Penulis menyayangkan bahwa PER-32/PJ/2010 ini berlaku di tengah tahun sehingga hal ini akan menyulitkan bagi Wajib Pajak dalam menerapkan perubahan ini. Karena untuk tahun pajak 2010 ini, berarti ada 2 metode penghitungan penghasilan neto bagi WP OPPT berdasarkan perubahan ketentuan ini, yaitu PPh terutang yang telah dianggap final (dari angsuran PPh Pasal 25 setiap bulannya) sebesar 2% dari omzet untuk periode 1 Januari 2010 sampai dengan 11 Juli 2010. Sedangkan mulai periode 12 Juli 2010 WP OPPT harus menghitung penghasilan netonya menggunakan metode umum (baik metode pencatatan ataupun pembukuan).

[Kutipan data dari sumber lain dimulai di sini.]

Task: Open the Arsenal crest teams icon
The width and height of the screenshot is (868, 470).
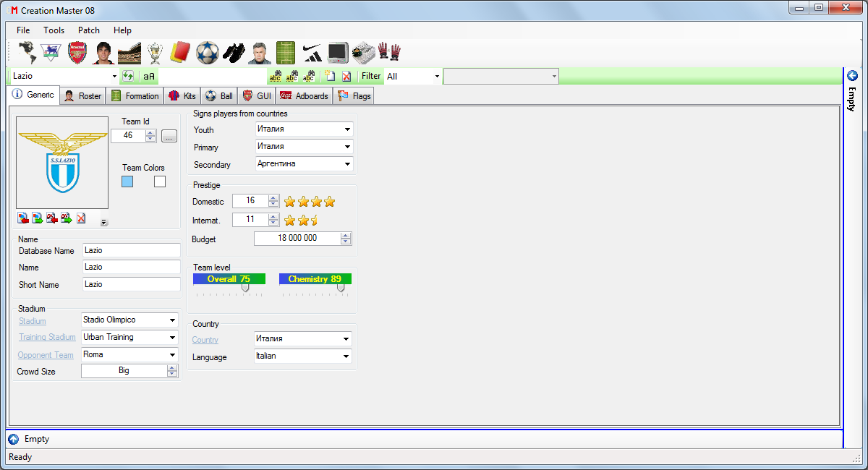Action: [x=77, y=53]
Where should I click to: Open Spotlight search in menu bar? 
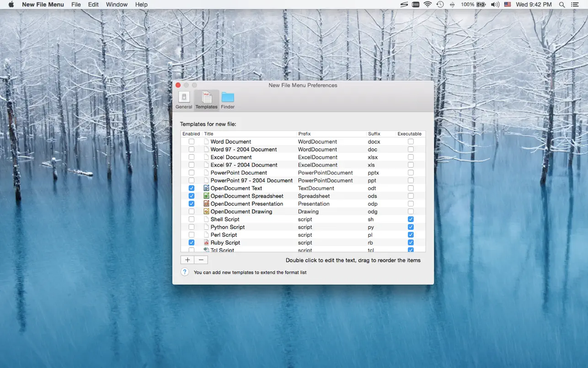click(x=562, y=5)

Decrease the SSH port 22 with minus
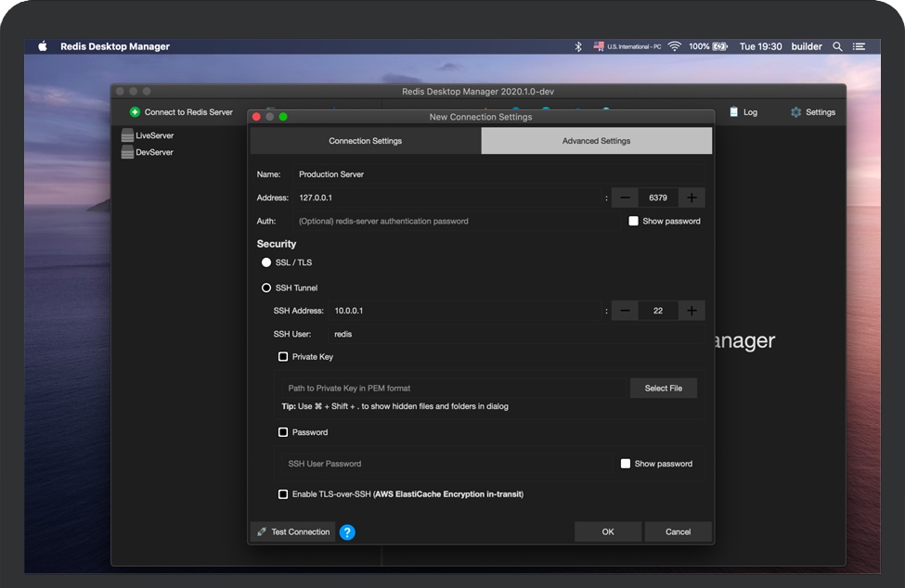point(625,311)
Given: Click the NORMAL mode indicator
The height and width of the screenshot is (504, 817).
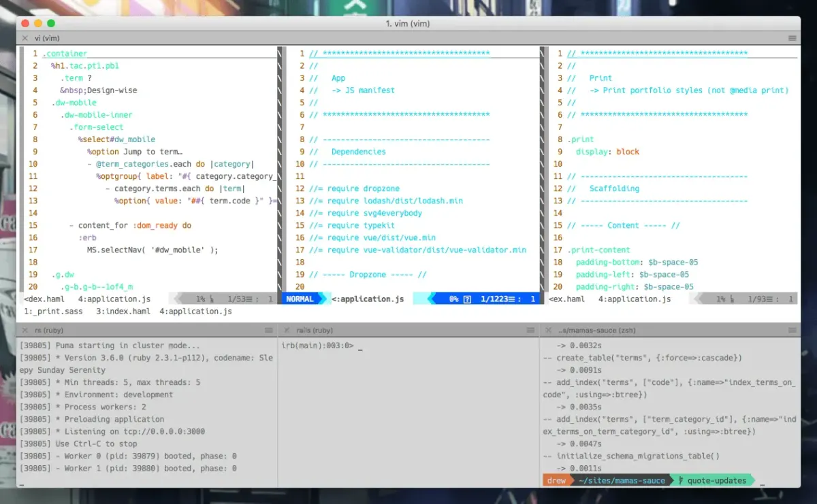Looking at the screenshot, I should pos(300,299).
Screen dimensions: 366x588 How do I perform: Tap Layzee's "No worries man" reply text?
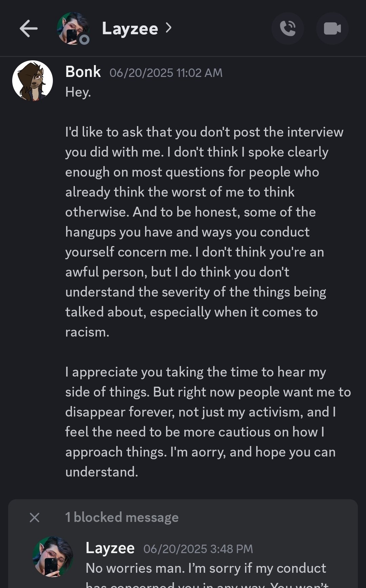click(206, 568)
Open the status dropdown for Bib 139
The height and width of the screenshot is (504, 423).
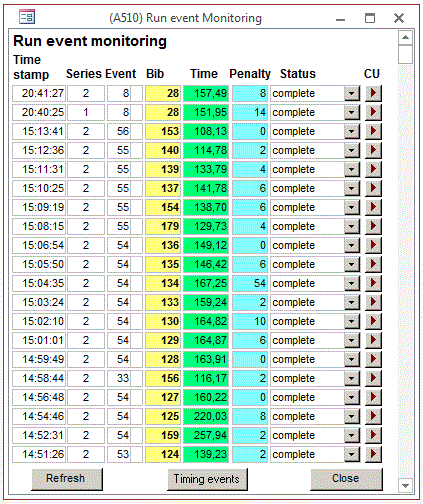[352, 169]
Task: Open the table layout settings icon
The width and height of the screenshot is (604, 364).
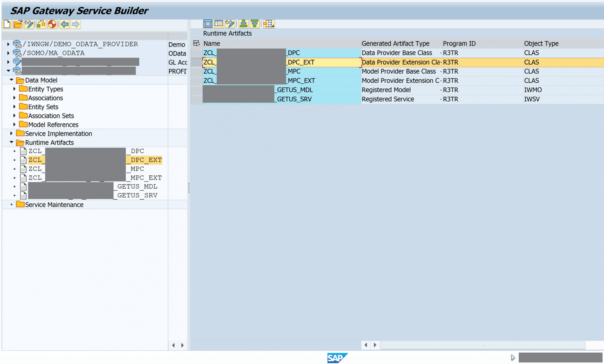Action: tap(269, 24)
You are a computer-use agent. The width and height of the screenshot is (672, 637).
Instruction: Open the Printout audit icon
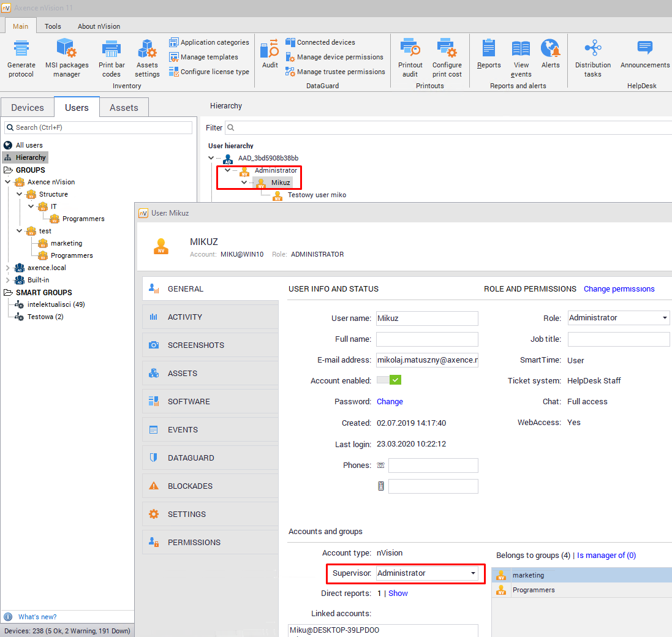tap(410, 49)
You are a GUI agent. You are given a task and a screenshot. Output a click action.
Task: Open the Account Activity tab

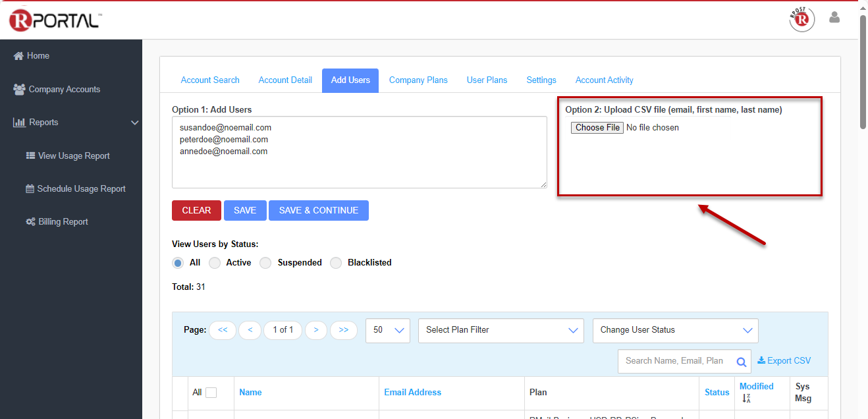point(604,80)
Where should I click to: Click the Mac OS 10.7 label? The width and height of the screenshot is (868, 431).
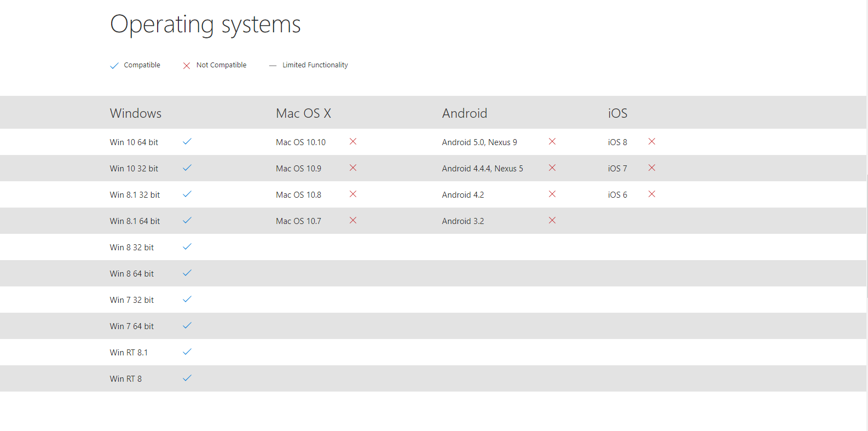point(298,221)
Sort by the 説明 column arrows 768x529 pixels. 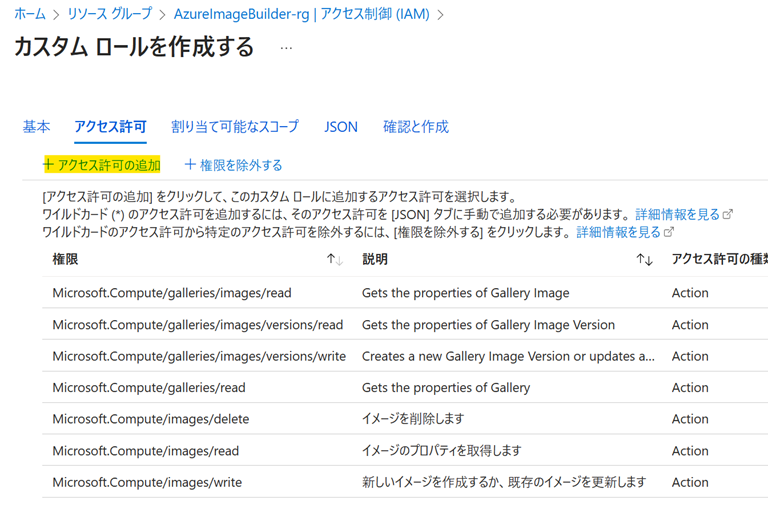[x=645, y=260]
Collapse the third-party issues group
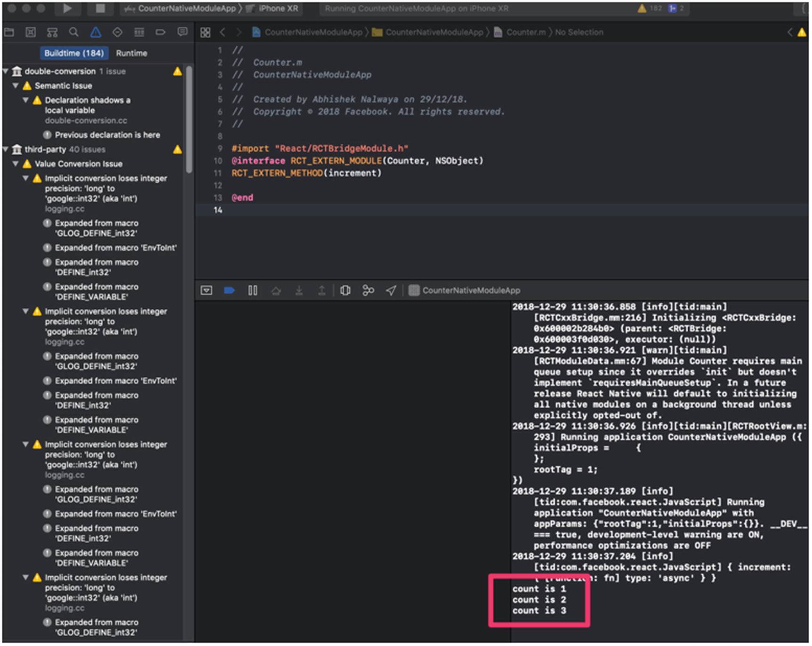The width and height of the screenshot is (812, 646). [6, 149]
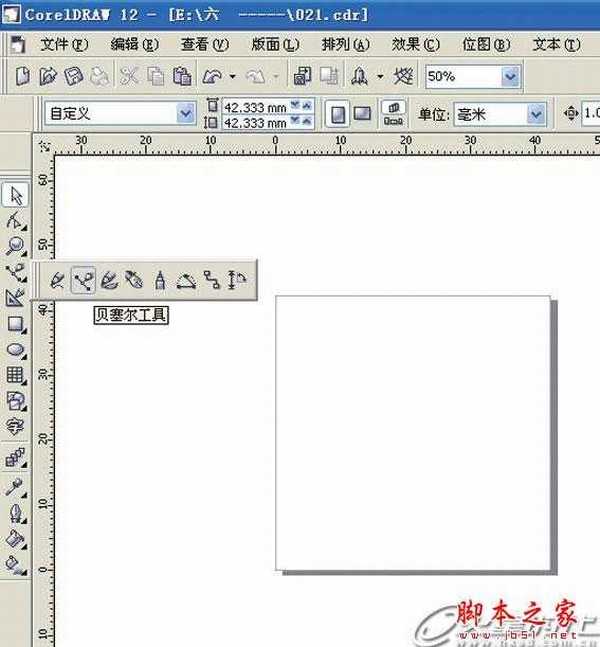Switch page to landscape orientation
The width and height of the screenshot is (600, 647).
click(361, 113)
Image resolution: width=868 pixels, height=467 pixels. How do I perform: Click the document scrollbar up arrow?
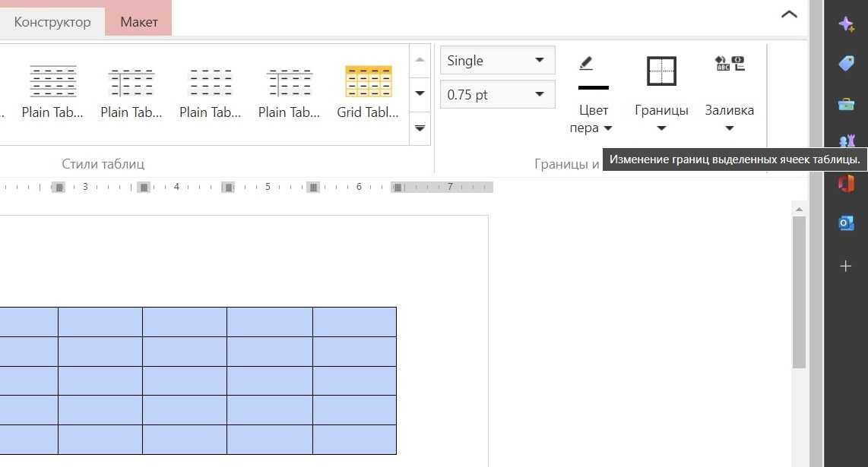click(799, 208)
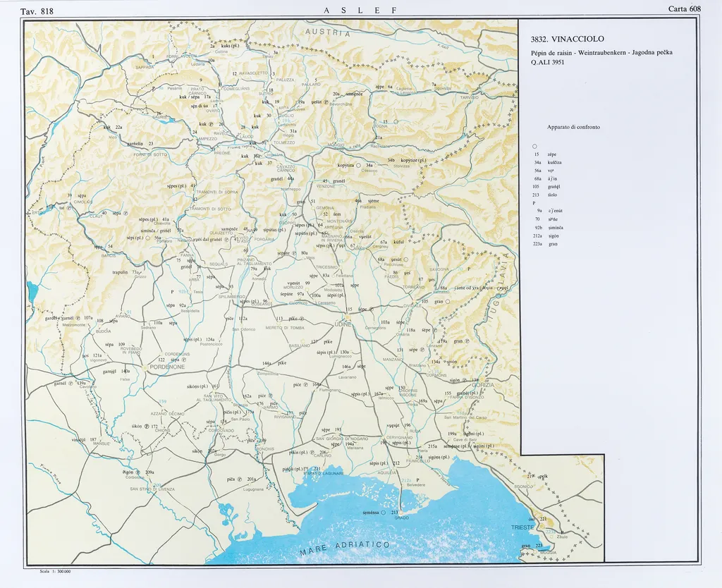Screen dimensions: 722x588
Task: Click the Tav. 818 plate label
Action: (37, 11)
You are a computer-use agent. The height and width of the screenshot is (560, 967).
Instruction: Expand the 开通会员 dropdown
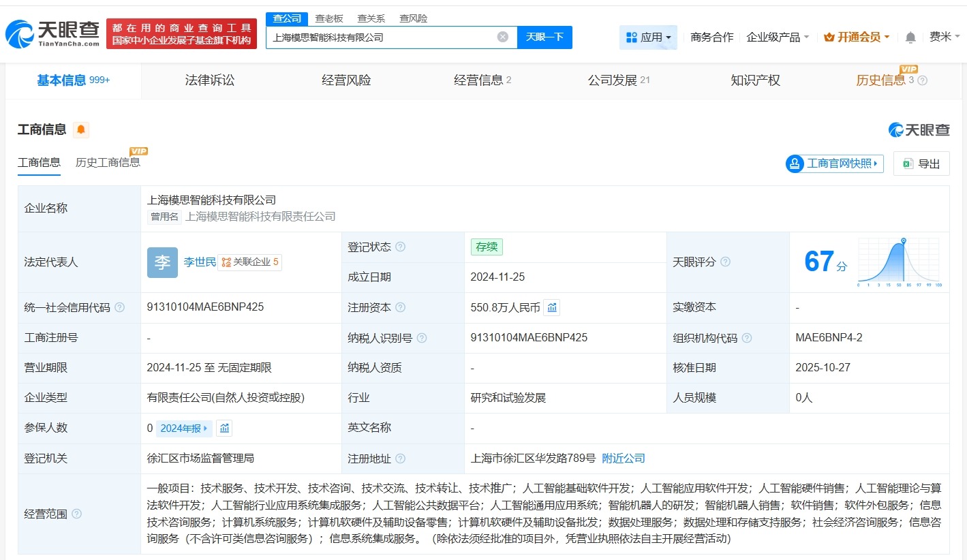pyautogui.click(x=856, y=37)
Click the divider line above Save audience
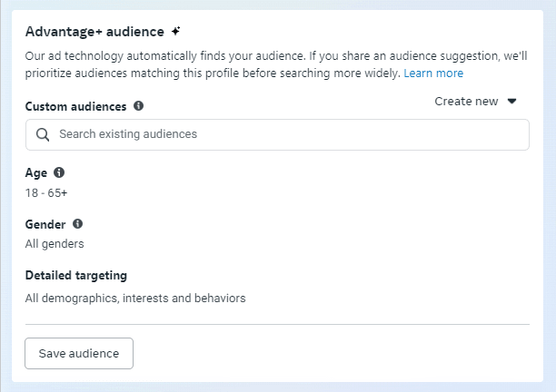This screenshot has width=556, height=392. click(277, 324)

Sebenarnya mungkin filosofi dari perubahan ketentuan ini bermaksud bahwa untuk tahun pajak 2010, WP OPPT harus menghitung penghasilan neto yang diterima sejak 1 Januari 2010 s.d. 31 Desember 2010 dengan menggunakan metode umum serta PPh Pasal 25 yang telah disetor sampai dengan 11 Juli 2010 (sebesar 2% akan dianggap sebagai kredit pajak), namun karena tidak adanya penegasan lebih lanjut dalam PER-32/PJ/2010 maka menurut penulis akan timbul sengketa (dispute) dalam prakteknya di lapangan, dan masing-masing pihak yang nantinya bersengketa tentunya akan menggunakan metode yang menurutnya paling menguntungkan.